* start Items *

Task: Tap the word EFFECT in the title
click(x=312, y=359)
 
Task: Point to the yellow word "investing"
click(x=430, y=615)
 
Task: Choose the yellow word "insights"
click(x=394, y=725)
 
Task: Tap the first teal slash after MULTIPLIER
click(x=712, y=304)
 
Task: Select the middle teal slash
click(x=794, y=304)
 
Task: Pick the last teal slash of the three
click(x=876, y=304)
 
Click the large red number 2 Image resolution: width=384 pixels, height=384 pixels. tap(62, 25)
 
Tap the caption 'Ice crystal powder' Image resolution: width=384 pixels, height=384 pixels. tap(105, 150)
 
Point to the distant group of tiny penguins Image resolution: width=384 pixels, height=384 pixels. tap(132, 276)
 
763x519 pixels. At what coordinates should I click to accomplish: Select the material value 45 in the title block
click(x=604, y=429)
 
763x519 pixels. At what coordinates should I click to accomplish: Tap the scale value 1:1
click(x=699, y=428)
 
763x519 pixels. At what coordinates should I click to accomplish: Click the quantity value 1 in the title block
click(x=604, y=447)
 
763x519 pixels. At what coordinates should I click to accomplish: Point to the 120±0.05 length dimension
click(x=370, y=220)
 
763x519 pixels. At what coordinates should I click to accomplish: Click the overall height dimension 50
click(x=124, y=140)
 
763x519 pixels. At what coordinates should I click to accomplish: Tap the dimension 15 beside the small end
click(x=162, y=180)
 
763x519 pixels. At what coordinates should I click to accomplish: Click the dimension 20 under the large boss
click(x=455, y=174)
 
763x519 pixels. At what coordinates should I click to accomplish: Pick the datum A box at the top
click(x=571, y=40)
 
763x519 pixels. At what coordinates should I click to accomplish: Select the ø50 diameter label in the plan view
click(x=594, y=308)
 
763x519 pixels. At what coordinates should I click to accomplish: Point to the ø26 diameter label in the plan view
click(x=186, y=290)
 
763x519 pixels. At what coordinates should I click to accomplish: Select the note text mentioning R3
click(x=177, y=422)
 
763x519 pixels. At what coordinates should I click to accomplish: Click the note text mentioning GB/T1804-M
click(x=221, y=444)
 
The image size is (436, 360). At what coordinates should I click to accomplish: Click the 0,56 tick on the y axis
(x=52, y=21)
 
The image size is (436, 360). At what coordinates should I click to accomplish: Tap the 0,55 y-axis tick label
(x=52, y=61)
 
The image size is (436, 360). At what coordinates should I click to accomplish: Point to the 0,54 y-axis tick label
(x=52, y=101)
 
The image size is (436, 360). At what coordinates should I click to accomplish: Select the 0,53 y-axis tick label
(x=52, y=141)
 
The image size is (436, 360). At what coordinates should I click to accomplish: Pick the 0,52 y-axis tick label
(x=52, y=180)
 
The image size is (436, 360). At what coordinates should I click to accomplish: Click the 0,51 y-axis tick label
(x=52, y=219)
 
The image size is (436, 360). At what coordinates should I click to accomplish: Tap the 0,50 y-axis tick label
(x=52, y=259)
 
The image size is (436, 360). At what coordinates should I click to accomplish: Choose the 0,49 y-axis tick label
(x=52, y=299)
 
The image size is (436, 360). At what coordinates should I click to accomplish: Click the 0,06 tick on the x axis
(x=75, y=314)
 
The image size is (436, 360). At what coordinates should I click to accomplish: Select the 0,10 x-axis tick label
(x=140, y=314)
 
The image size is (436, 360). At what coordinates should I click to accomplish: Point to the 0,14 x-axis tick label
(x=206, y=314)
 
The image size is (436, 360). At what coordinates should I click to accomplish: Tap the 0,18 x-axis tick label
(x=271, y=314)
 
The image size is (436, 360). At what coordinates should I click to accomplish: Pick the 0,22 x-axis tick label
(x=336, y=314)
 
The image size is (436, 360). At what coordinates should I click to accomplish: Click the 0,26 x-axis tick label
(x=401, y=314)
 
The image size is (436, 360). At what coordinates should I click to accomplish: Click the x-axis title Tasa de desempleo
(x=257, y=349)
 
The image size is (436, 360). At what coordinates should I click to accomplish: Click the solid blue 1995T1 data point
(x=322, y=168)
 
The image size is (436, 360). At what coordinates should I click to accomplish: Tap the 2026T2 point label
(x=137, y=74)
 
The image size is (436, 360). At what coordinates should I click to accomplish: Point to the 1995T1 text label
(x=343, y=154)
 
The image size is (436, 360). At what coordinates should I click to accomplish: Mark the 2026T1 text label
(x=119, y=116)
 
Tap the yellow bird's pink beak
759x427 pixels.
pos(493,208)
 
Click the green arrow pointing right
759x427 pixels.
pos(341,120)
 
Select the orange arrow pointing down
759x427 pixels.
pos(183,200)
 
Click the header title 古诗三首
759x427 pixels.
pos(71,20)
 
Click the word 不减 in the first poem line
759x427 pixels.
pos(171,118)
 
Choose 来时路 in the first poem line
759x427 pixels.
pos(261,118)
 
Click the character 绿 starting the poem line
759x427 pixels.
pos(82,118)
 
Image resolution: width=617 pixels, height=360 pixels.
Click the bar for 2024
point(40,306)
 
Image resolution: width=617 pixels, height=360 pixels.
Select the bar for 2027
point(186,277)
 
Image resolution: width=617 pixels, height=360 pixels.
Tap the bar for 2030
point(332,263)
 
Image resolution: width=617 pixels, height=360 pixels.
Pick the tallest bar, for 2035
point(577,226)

* end Items *

#### Exercise:
List each line in the entries above that contains the word "teal".

#### Result:
Task: Tap the first teal slash after MULTIPLIER
Task: Select the middle teal slash
Task: Pick the last teal slash of the three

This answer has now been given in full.